September 7, 2018 4:39 pm
Tim Armstrong, CEO of Verizon’s Oath, is in talks to leave the company as early as October, according to a report in the Wall Street Journal.
Oath includes AOL and Yahoo, two former internet stalwarts that Verizon recently purchased for a combined $9 billion. Armstrong was initially tasked with using parts from each company to create an advertising platform that would rival the so-called duopoly of Google and Facebook. The plan has yet to come to fruition, partly because Verizon former CEO, Lowell McAdams, departed the company; the telco replaced McAdams with Hans Vestberg, an ex-Ericsson exec who has made it clear that Verizon’s future is 5G—not media.
The news, on which a Verizon spokeswoman declined to comment, invites the question of where Armstrong will land next. Although the obvious (and more likely) move is to wait for a CEO spot to open up, there are also three prominent outfits intent on increasing their market share in ad sales, content or both.
Caution: Brian Wieser, the respected senior analyst at Pivotal Research, is skeptical that any of these companies will hire Armstrong soon. “I can’t imagine him taking such relatively junior roles or anything short of a CEO,” he says. “He doesn’t need to work certainly.” But play along with us as we survey the landscape.
Why it makes sense: If there was a turnkey solution, Amazon would very likely be it. The company already has sophisticated ad tech that it’s built from the ground up. Its advertising business is also the company’s fastest growing segment, totaling roughly $2.2 billion last quarter, up 130 percent over the period a year before. The company is also reportedly building out a free, ad supported video platform.
When coupled with the wealth of data Amazon has on its users—search, shopping, books, music and likely Whole Foods, too—Armstrong would have no excuses not to fulfill his goal of creating an advertising platform that would rival Google and Facebook.
Why it doesn’t make sense: As noted above, Amazon has everything it needs to get started, so why bring in someone like Armstrong?
Why it makes sense: AT&T acquired ad tech platform AppNexus in June, and the plan is to integrate it with its advertising and analytics unit. The move came shortly after the company’s $85 billion purchase of Time Warner. Meanwhile, Brian Lesser, CEO of AT&T’s advertising and analytics unit, has made it no secret that he, too, wants to compete with the duopoly.

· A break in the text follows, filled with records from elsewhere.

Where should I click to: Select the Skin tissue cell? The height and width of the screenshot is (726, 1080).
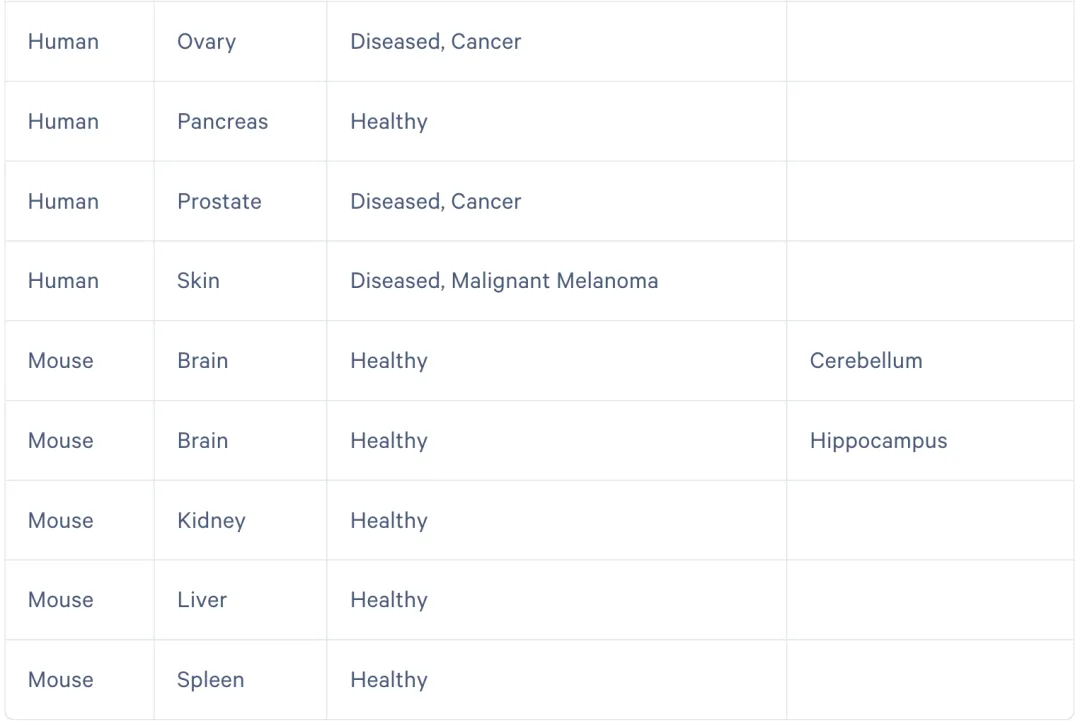(198, 281)
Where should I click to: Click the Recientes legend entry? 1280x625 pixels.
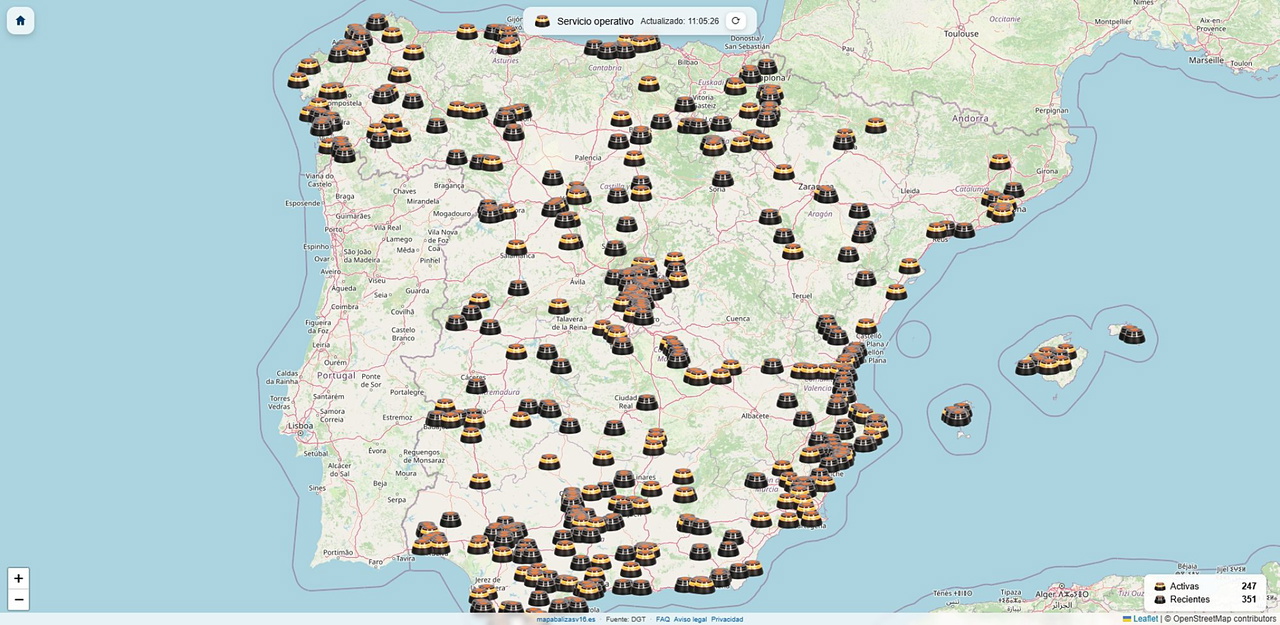tap(1189, 600)
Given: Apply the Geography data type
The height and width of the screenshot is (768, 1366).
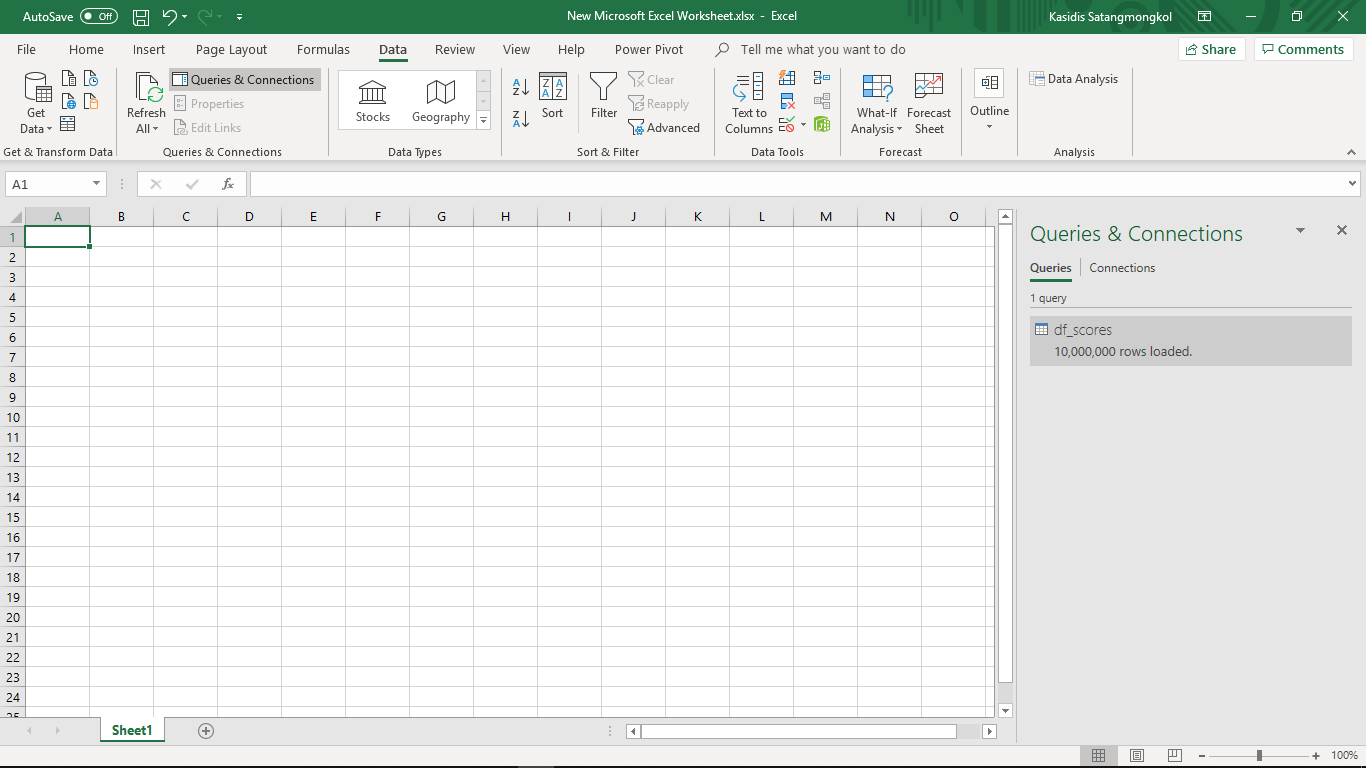Looking at the screenshot, I should [x=440, y=97].
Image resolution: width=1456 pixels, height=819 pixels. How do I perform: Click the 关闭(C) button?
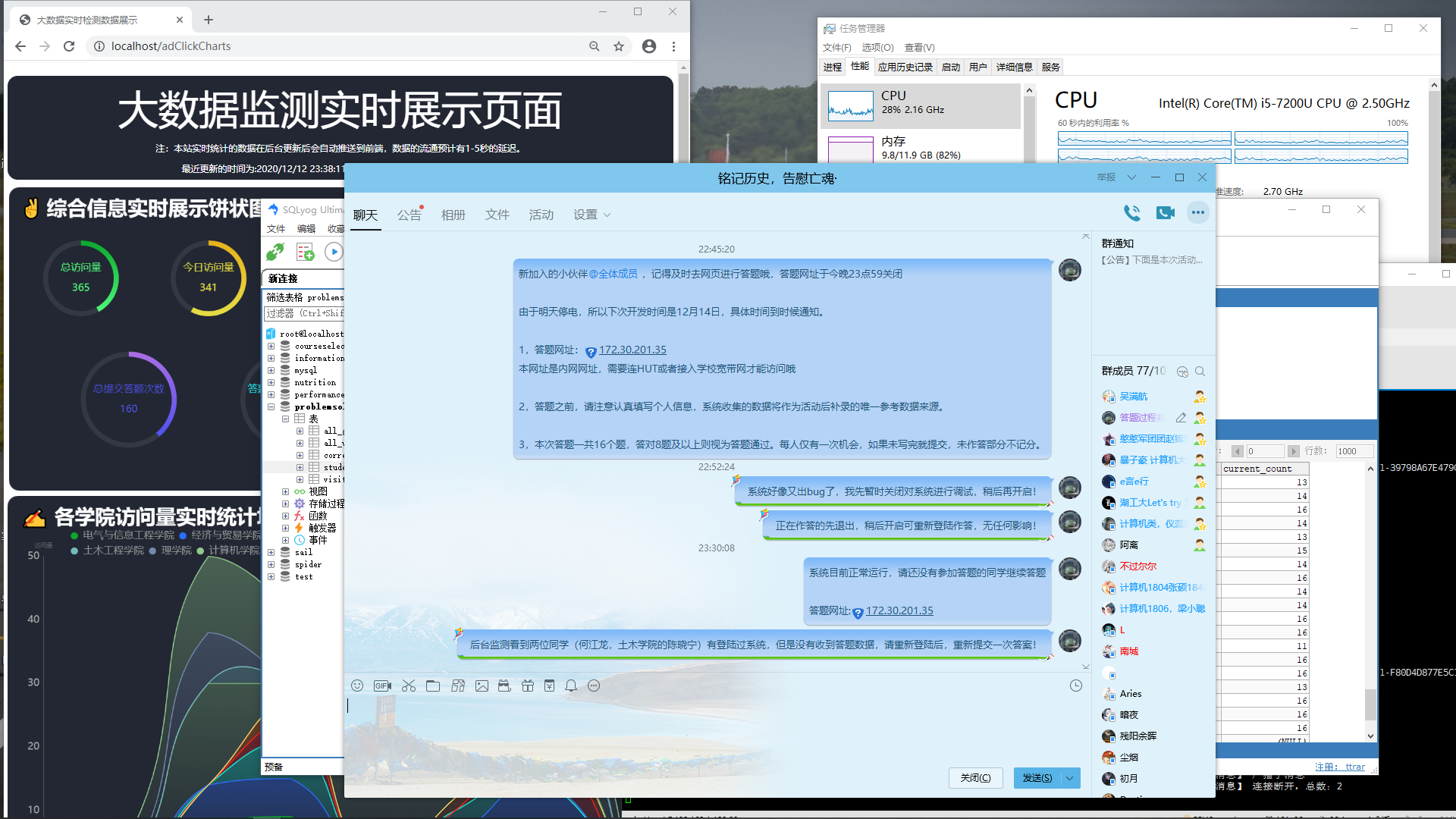click(x=975, y=778)
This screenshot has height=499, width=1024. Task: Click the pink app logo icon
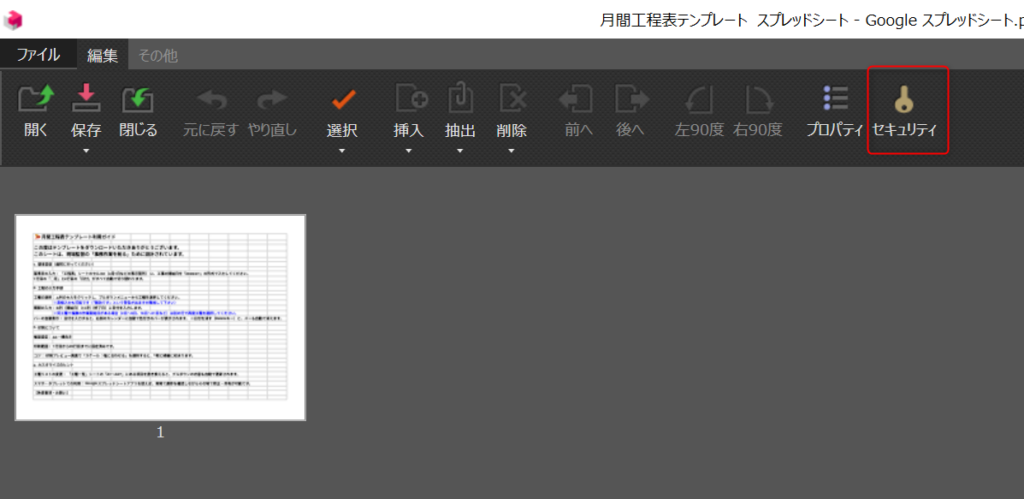click(14, 19)
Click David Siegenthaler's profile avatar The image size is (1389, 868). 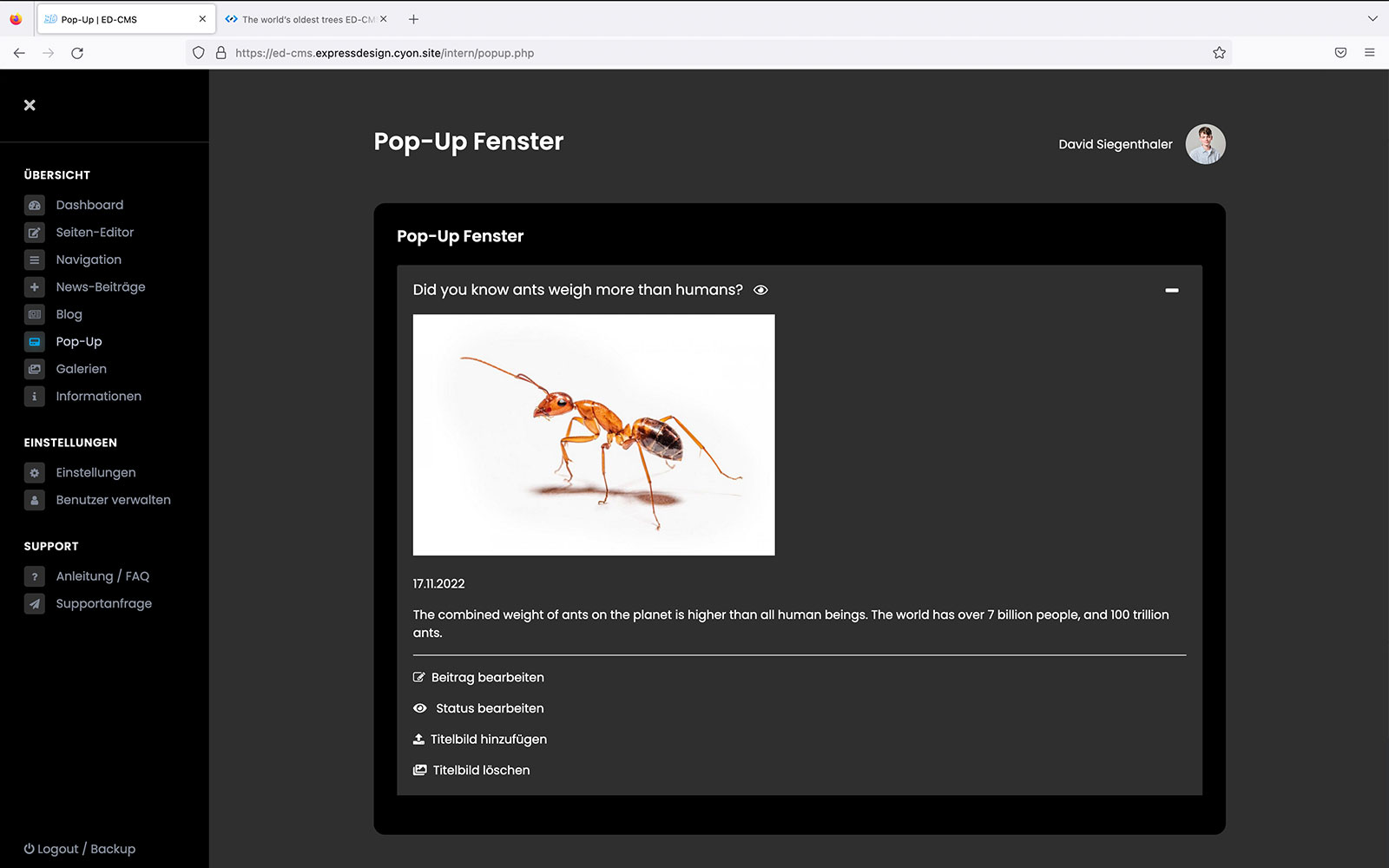click(x=1205, y=144)
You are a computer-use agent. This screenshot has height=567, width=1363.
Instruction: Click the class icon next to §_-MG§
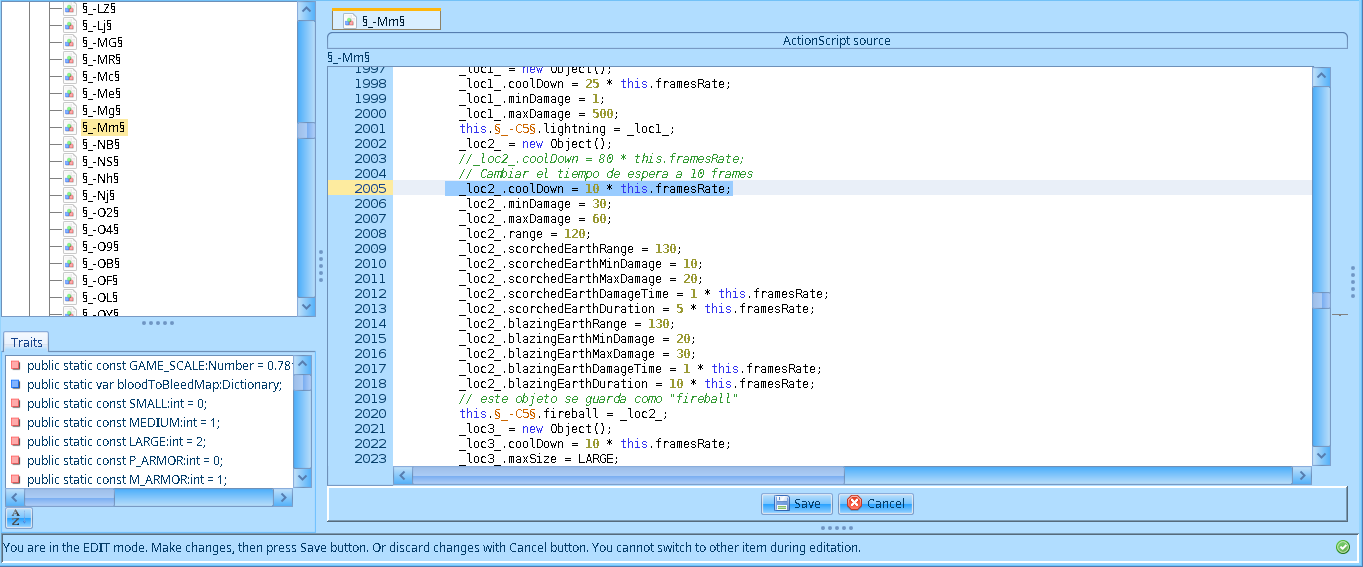(x=70, y=42)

“The future state of the ad business is a platform business,” Lesser said at Cannes. “Google and Facebook prove that platforms rule. When you make it easy for advertisers to efficiently buy at scale and generate performance, that’s what they will choose.”
Armstrong has both the technological and media chops to put the pieces together for AT&T. Like Amazon, he’d also have a wealth of data to work with.
Why it doesn’t make sense: Lesser is just getting started on his Armstrong-esque project, and has a strong mandate from AT&T CEO Randall Stephenson. In whatever role Armstrong could assume at AT&T, he certainly wouldn’t have the leverage to make the sort of acquisitions or moves he made during his tenure at Oath.
Why it makes sense: Although it’s a much smaller player, the upside is indeed real. Snap could, for example, use Armstrong’s technological prowess to help it capture more ad dollars from marketers looking to reach a much younger audience. The company is trying to organize and position itself to operate more like Facebook and Google.
Why it doesn’t make sense: The company just hired Kristen O’Hara as its new head of advertising to help the company reshape its sales structure; O’Hara was previously chief marketing officer at WarnerMedia. She will oversees U.S. sales and directly report to Snapchat Chief Operating Officer Imran Khan.